According to information provided to WPFC, on Sunday, Dec. 14, a group of men identifying themselves as members of the Law and Order section of police went to his home and requested to search it alleging that Mr. Manyere had died in a car accident. His wife refused to let them in, but they returned shortly afterward with a search warrant. Then they proceeded to ransack the house and took his laptop, video camera and some tapes with them.
We must emphasize that Mr. Manyere’s is only one of a number of abductions of political activists, human rights workers and journalists reported in recent days and that such extra-legal abductions must cease if Zimbabwe is to be seen as a country that respects the rule of law, both in terms of its own national legislation and in terms of international legal standards by which Zimbabwe is bound.
On a separate incident, your chief spokesperson, George Charamba, has threatened to ban the accreditation of all members of the foreign media, accusing them of “playing little gods” on the country’s affairs and of having embarked on a propaganda assault on Zimbabwe. The Media Institute of Southern Africa (MISA) has stated that Mr. Charamba “was on a war path after accusing the foreign bureaus accredited in Zimbabwe of quoting President Robert Mugabe out of context, following his Dec. 11 remarks that the country had ‘arrested’ the cholera outbreak.”

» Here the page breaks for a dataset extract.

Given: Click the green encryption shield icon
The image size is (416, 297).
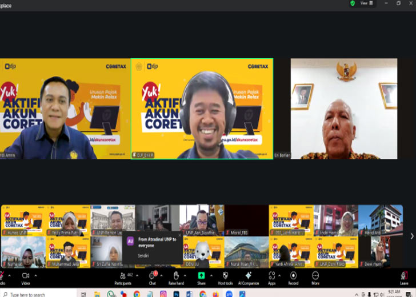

According to MISA , the foreign media outlets that are under threat of being banned include “Britain's Reuters, Agence France Presse, Associated Press of the USA, France 24 International and Al Jazeera from Qatar, which are accused of misrepresenting facts about Zimbabwe to suit the agendas of the news organisations' host nations.”
Mr. President, your country is going through the worst crisis in its history. Zimbabwe, the former breadbasket of southern Africa, is on the brink of famine and suffering the worst cholera epidemic in memory. The country’s economy has melted away, with hyperinflation rates so astronomical they are hard to comprehend. In these critical times, a free and independent media seeking the truth and duly informing the public constitutes a critical component of any dreams of recovery.

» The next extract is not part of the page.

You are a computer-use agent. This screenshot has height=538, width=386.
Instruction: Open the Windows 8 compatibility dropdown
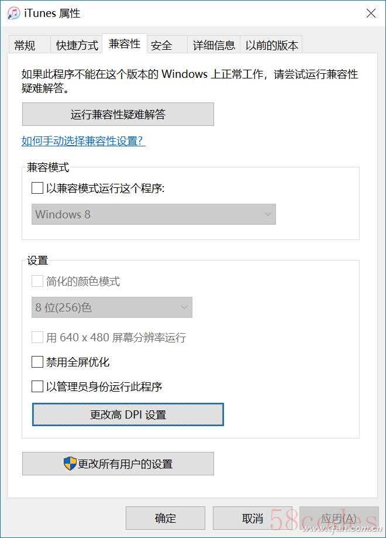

The Zimbabwean independent media, however, live in perpetual fear of fulfilling their moral, professional and constitutional duty to keep society informed about matters of, all too often, life or death in a country where the most basic civic rights are systematically violated.
The harassment and abduction of members of the media represent grave violations of free speech and freedom of the press, rights that are protected in the Zimbabwean Constitution and in international covenants, such as the African Convention on Human and Peoples' Rights and the Universal Declaration of Human Rights, of which your country is signatory.
Therefore, Mr. President, we urge you to put the necessary measures in place to guarantee that the members of your country’s independent media, both national and international, can fulfill their duty to keep the public informed without any fears for their safety or their lives.
Respectfully,
E. Markham Bench
Executive Director
World Press Freedom Committee
CC: To the members of the Coordinating Committee of Press Freedom Organizations:
Committee to Protect Journalists
Commonwealth Press Union
Inter American Press Association
International Association of Broadcasting
International Federation of the Periodical Press
International Press Institute
North American Broadcasters Association
World Association of Newspapers
World Press Freedom Committee
To the members of the Zimbabwean government and national and international media.